** start Given data **

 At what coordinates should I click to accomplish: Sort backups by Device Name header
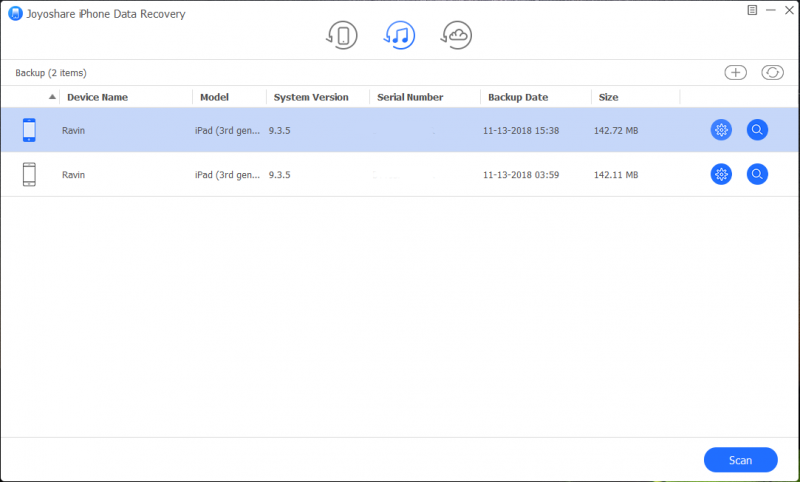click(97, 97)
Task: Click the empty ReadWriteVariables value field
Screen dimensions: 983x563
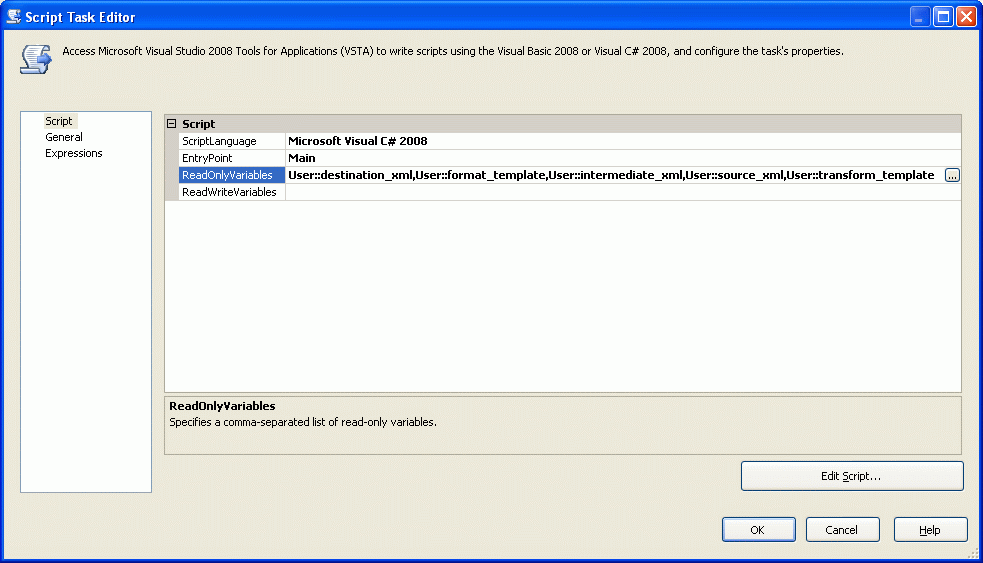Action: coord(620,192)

** end Given data **

Your instructions:
Rewrite the rows starting at the line containing "Task: Click the" and ending at the last row, swapping "empty" for "blank" and keeping everything else the same. Omit the pictures from your answer.

Response for this exercise:
Task: Click the blank ReadWriteVariables value field
Screen dimensions: 983x563
Action: coord(620,192)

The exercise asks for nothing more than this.